Olhar para os noticiários nos tempos que correm, é um martírio de números e estatísticas. Dir-me-ão que falamos de questão científicas; os números são o que são e não há como escapar. Lembro-me que logo nos primeiros meses da pandemia em que apareceram uma série de teóricos, afirmando a pés juntos, que o essencial para podermos resolver os momentos de crise era que soubéssemos exactamente o número de infectados por COVID 19, concelho por concelho e seria essa então a forma mais racional de se poderem fazer confinamentos parciais. Passados uns meses veio a verificar-se que, para uma quantidade enorme de pessoas (pelo menos é essa a minha impressão), o que era uma ideia fantástica passou a ser um inferno. Com as informações disponíveis e a sucessão de alterações dos estados de emergência, a certa altura passou-se a não saber até que hora se podia andar, ou sequer se era possível passar para certos concelhos vizinhos. Provavelmente não existiria outra hipótese de se fazerem as coisas, mas alguma coisa se deve ter perdido no meio, para que dois ou três concelhos que estiveram nos, com maior número de infecções, estão (passado nem um mês) agora entre os menos maus. Eu sei que números são números (disse-o acima) mas, por isso mesmo, valerá apenas valorizar tanto certos índices?
Por falar em números: espanta-me que exista para todos (pecarei por excesso?) os partidos avaliações da realidade, contraditórias e populistas. Já cheguei a ver, no espaço de uma hora, um responsável partidário dizer que era necessário um confinamento carregado de medidas mais apertadas e, depois, outro responsável pelo mesmo partido, observar que um confinamento apertado vai levar, de ciência certa, à morte de muitos pequenos negócios.

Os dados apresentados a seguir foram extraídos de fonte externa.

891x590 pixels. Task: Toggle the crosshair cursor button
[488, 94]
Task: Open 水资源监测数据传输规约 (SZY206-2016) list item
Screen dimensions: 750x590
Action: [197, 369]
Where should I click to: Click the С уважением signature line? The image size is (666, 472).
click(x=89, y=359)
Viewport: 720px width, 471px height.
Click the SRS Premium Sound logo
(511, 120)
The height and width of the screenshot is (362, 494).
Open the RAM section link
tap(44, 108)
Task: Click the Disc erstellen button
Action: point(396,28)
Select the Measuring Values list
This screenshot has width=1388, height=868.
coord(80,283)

É o ambiente do quanto pior melhor, que é aqui adaptado das redes sociais à vida partidária. A diferença que existe – nesta situação particular e que se pode esticar a outras – entre os partidos do situacionismo e o Chega (com um bocadinho de exagero pedagógico, da minha parte) é que esta contradição, que é aqui assegurada por diferentes pessoas é assegurada no partido citado, apenas pela figura de André Ventura.
Quando ouvi a história da confusão de competências entre a PSP e a GNR de Évora, no transporte de vacinas para o Sul, pensei que assim só em Portugal. Tinha achado que tudo tinha corrido demasiado bem e que, a determinada altura, havia de entrar na engrenagem um grãozinho de areia tuga; um belo dia aconteceu. Eu sei que não é um grande problema, mas é mesmo à nossa medida. Lá fora, as coisas podiam ser mais feias: se tivessem roubado um camião cheio de vacinas, estaríamos em Itália. Se o roubo do um camião cheio de vacinas, e o condutor perdido de bêbado tivesse batido numa árvore, sem dúvida estaríamos na Rússia. Nos EUA haveria um problema de competências seguido de um belo tiroteio. E na Bulgária, se não existissem camiões em condições de manter as temperaturas baixas que a vacina exige, usar-se-iam carrinhas de transporte de salsichas para cachorros. Não se riam, esta foi mesmo a sério. Afinal o nosso inferno pode ser um pouco melhor que muitos outros.